Maintain Religious Hiring Rule for Gov't Grants, Diverse Coalition of Clergy, Experts Urge Obama

Barack Obama and Michelle Obama
U.S. President Barack Obama and first lady Michelle Obama observe a moment of silence on the South Lawn of the White House to mark the 14th anniversary of the 9/11 attacks, in Washington September 11, 2015. |

A diverse group of clergy and legal experts sent a letter to President Barack Obama urging him to keep a rule allowing religious organizations with government grants to maintain hiring practices consistent with their religious beliefs.

Sent to the White House on Thursday, the letter pleads that President Obama reject calls by many progressive organizations to bar federal grants to religious organizations that use religious affiliation as a parameter for employment.

The letter was organized by the Institutional Religious Freedom Alliance and signed by liberals and conservatives, religious leaders and religious freedom experts. For instance, Franklin Graham, president of Samaritan's Purse and the Billy Graham Evangelistic Association; Ron Sider, president emeritus of Evangelicals for Social Action; and Douglas Laycock, Robert E. Scott Distinguished Professor of Law at the University of Virginia Law School, were among the 69 signers.

Specifically, the letter called on the president to continue adhering to the Office of Legal Counsel in the Department of Justice's 2007 memorandum allowing for such religious groups to receive federal grants in accordance with the federal Religious Freedom Restoration Act.

Department of Justice
The headquarters building of the Department of Justice building along Pennsylvania Avenue in Washington, Sunday, Sept. 5, 2010. |

"RFRA protects religious organizations and individuals against unnecessary substantial burdens on their religious exercise," read the letter.

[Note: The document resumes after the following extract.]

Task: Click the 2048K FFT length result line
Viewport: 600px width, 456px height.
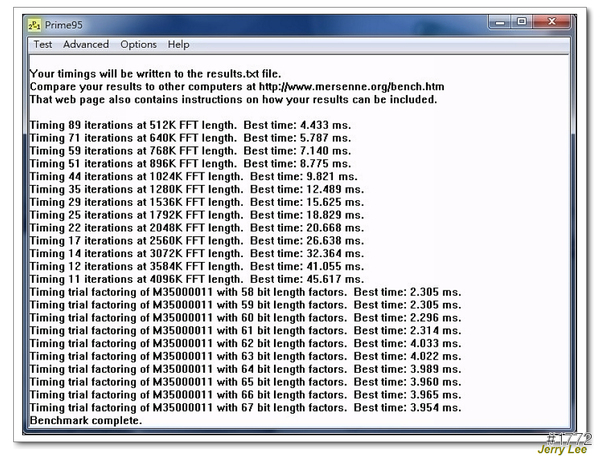Action: click(195, 229)
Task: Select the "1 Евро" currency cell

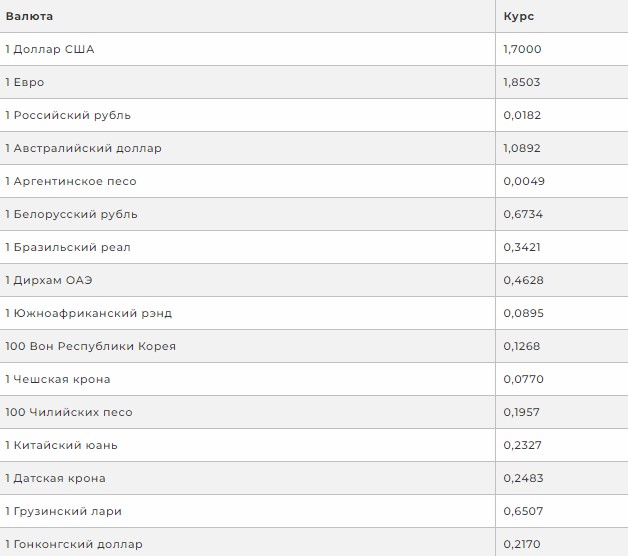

"The OLC Opinion rightly concludes that forbidding a religious organization from participating in federal funding because it exercises its Title VII freedom to staff on a religious basis is exactly a 'substantial burden' that RFRA is designed to address."

The letter went on to commend Obama for his willingness thus far to maintain federal funding for religious organizations that hire on the basis of religious belief.

"We commend the action you have taken via the faith-based and neighborhood partnership initiative to support that important role of religious service organizations," continued the letter.

"Please reject again the request that the OLC Opinion be withdrawn and instead continue to maintain it as an important tool to ensure that faith-based organizations can fully participate with others to serve their neighbors in partnership with the federal government."

Additional signatories include the Most Rev. William E. Lori, Chairman of the United States Conference of Catholic Bishops Ad Hoc Committee for Religious Liberty; Leith Anderson, president of the National Association of Evangelicals; Stephan Bauman, president and CEO of World Relief; Carmen Fowler LaBerge, president of The Presbyterian Lay Committee; Michael McConnell, Richard and Frances Mallery Professor and director of the Constitutional Law Center, Stanford Law School; Richard Sterns, president of World Vision; Rev. Dr. Gabriel Salguero, president of the National Latino Evangelical Coalition; the Rev. Dr. Samuel Rodriguez, president of the National Hispanic Christian Leadership Conference; and Rabbi David Zwiebel, executive vice president of Agudath Israel of America.

The letter notes that the signers affiliations are mentioned for identification purposes only; they are not signing on behalf of their organizations.

Last month, a coalition of about 130 progressive organizations sent a letter to Obama demanding that religious groups receiving federal grants must adhere to nondiscrimination laws.

Mirroring numerous past requests, the letter was supported by major liberal organizations such as the American Civil Liberties Union, the NAACP, Planned Parenthood, American Atheists, and the Human Rights Campaign.

That August letter had the backing of several religious groups, including African American Ministers In Action, Catholics for Choice, the Baptist Joint Committee for Religious Liberty, and the General Board of Church and Society of the United Methodist Church.

"Contrary to the conclusion in the OLC Memo, RFRA is not a tool to categorically override statutory protections against religious hiring discrimination," argued the August letter.

"Nor does it create an absolute free exercise right — without regard to countervailing compelling interests, as required by RFRA — to receive government grants without complying with applicable regulations that protect taxpayers and participants in federally funded programs."